Limits & Bulk Downloads

Hello there,

We need to get bulk filing history data for each of the 3 million live companies on the Companies House register. How would we go about receiving this? I can only think of two solutions for this:

1 - To automatically retrieve each company’s filing history via the API which can be time consuming and due to limits, may not be possible.

2 - To recieve a bulk data feed directly from Companies House.

What options can you recommend?

Thanks

I’ve also been referred here by Companies House customer service team to ask for an increase in my Rate limiting. Please advise how do I speak to someone from the Developer section.

Many thanks in advance

We are working on re-formulating our bulk data products. We are likely to produce bulk copies of the same resources the REST API returns, as that looks likely to meet a majority of use cases.

Versioning of course has a role to play here, so that is a consideration also.

It is early days on this though.

It would be helpful to understand your use-case for having the entire filing history held your end, if you can share that. The more we understand, the better our new digital platform will be!

Hi, thank you for your reply. We own a company information website where company data is searchable and accessed by the public for free. At the moment we are having to charge £1 for each document due to previously signed agreements from third party suppliers.

Our contract is coming to an end this year and so we are exploring the possibility of retrieving the entire database of documents directly from Companies House to allow our customers to download for free.
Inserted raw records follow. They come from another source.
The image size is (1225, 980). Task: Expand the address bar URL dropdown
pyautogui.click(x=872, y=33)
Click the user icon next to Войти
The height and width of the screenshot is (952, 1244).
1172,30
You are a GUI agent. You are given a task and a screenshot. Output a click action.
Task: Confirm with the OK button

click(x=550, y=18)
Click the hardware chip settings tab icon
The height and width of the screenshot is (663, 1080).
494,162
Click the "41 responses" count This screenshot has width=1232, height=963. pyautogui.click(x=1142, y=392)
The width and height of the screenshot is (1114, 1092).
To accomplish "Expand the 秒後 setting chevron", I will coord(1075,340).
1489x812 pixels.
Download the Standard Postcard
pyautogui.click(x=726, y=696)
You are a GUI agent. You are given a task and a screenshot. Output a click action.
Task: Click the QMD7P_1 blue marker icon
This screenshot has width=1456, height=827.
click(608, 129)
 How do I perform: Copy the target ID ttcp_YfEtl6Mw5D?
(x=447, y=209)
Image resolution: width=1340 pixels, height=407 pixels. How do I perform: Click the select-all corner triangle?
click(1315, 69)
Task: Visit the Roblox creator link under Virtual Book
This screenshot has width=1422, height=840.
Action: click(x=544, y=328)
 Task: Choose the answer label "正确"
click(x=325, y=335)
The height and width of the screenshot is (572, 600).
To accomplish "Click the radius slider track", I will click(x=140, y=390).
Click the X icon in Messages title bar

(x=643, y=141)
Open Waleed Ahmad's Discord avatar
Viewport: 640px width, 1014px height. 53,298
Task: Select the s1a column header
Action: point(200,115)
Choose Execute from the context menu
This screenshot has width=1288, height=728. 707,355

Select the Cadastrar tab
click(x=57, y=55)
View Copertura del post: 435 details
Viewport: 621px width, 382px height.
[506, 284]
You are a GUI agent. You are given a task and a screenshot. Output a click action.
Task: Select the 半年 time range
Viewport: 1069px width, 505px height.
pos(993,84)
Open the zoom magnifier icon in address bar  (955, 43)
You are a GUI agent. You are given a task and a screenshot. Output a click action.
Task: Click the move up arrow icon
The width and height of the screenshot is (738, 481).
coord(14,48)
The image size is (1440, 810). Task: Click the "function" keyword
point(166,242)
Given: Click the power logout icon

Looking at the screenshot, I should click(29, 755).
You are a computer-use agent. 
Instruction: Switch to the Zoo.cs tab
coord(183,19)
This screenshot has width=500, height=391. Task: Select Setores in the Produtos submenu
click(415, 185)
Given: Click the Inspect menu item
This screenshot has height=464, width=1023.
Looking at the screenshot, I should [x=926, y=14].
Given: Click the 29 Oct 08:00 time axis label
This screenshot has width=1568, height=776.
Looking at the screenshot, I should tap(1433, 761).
What options can you offer in the mean time?

Many thanks in advance

Okay. The searching aspect seems to be a common business model.

So, do you index the filing history data so that it is searchable in itself?

I wonder why you need to retrieve the entire database ahead of time instead of retrieving data (say, filing history) directly on demand from the CH API, specifying filters as necessary, and then similarly retrieve documents as and when the customer requires?

We’re building the new API to meet user need, and our own (new) website http://beta.companieshouse.gov.uk accesses company data only though this API. It has no more access to company data than you do, as we’re all using the same API :wink:.

Unless there is some unusual business process that we’re unaware of, or you are doing data analysis, there shouldn’t be a need for you to create your own data store and keep that up to date. Unlike previously, Companies House data is now free and highly available, and application designs could benefit by exploiting this fact.

Thoughts?

Hi,

Thank you for your reply. Our website is an online database providing information on UK companies along with other supplementary data such as trademarks, logos, patents, gazettes etc. We source data from multiple public sources and connect them together.

Due to the sheer number of visitors we receive on a daily basis, we don’t think it’s practical to retrieve API information in real time. At the moment during busy times (1pm-3pm) we will have to query the API around 300 to 400 times every second which will cause heavy server load, I can only imagine. For this reason, I believe storing the data in our own internal database is more practical.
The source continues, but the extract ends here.